• **Listed records**:
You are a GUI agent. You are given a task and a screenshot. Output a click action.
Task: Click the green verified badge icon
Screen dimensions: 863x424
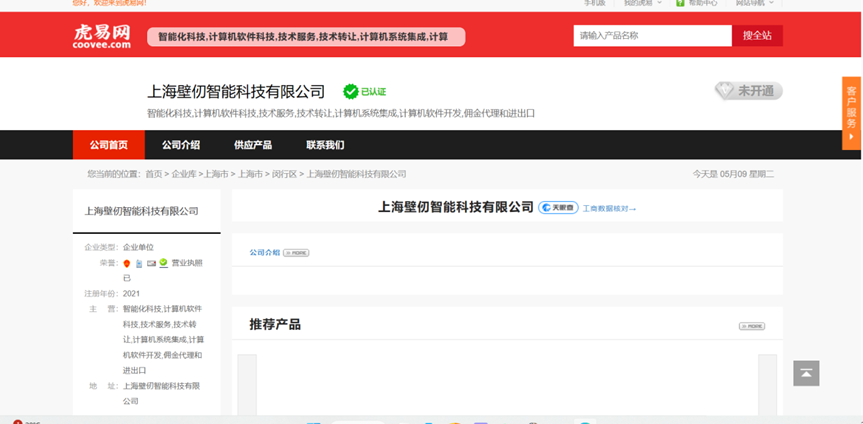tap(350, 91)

---

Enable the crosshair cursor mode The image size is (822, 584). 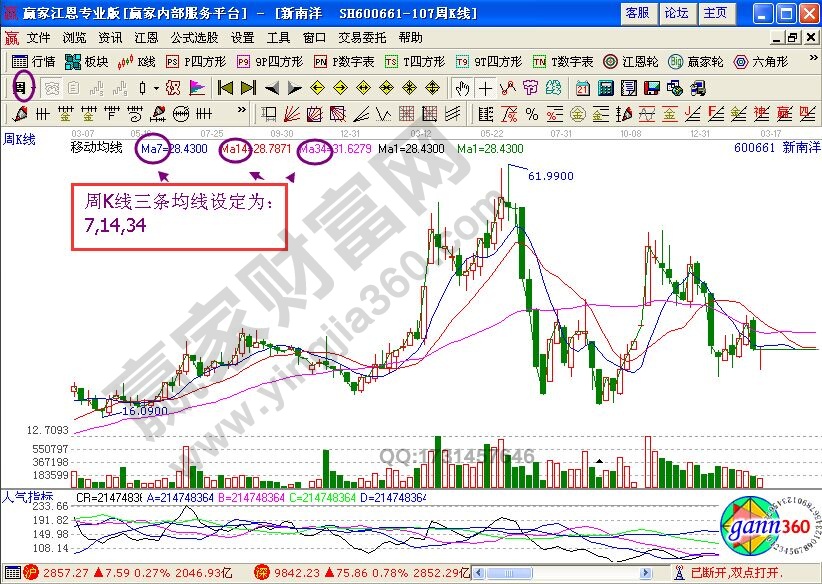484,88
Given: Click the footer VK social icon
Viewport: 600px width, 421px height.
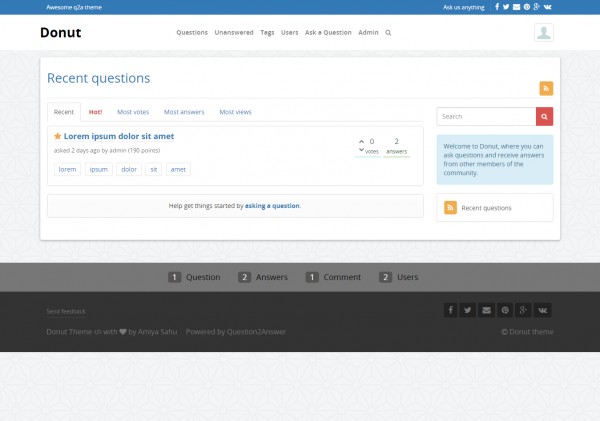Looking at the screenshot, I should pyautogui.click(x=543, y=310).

--

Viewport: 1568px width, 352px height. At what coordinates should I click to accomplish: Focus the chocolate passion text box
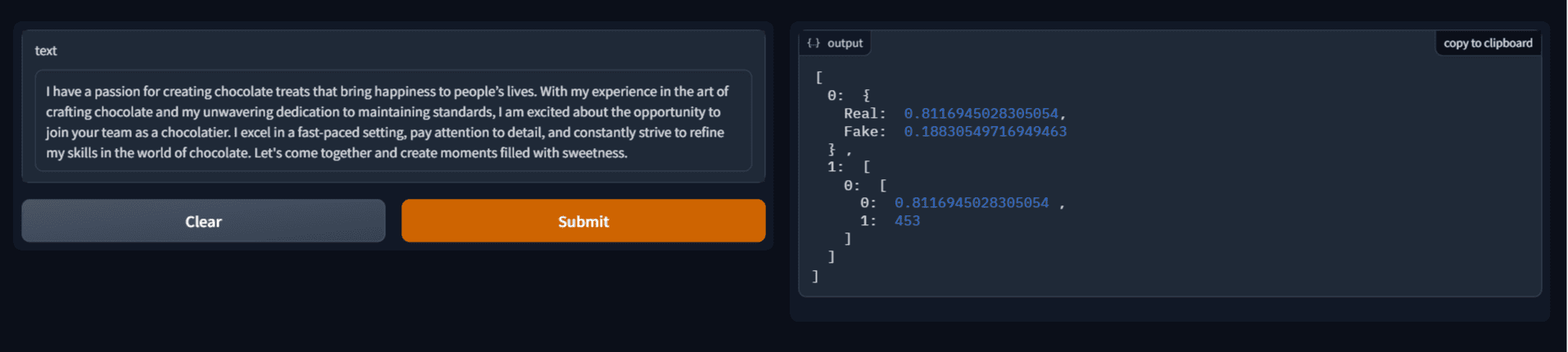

• **Exercise objective**: Bring together all lines of the entries above in which the string "icon" occurs.

• **Task solution**:
Task: Click the green verified badge icon
Given: Click the footer VK social icon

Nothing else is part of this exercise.